#### [The exercise]
Express each line of the items below as a JSON list of strings, one string per line, leaving out blank lines.

[Item coordinate data]

-=-=-=-=-

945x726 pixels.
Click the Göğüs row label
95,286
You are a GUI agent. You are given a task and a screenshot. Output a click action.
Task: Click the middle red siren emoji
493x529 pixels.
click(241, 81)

-=-=-=-=-

#### [Completed exercise]
[
  "945x726 pixels.",
  "Click the Göğüs row label",
  "95,286",
  "You are a GUI agent. You are given a task and a screenshot. Output a click action.",
  "Task: Click the middle red siren emoji",
  "493x529 pixels.",
  "click(241, 81)"
]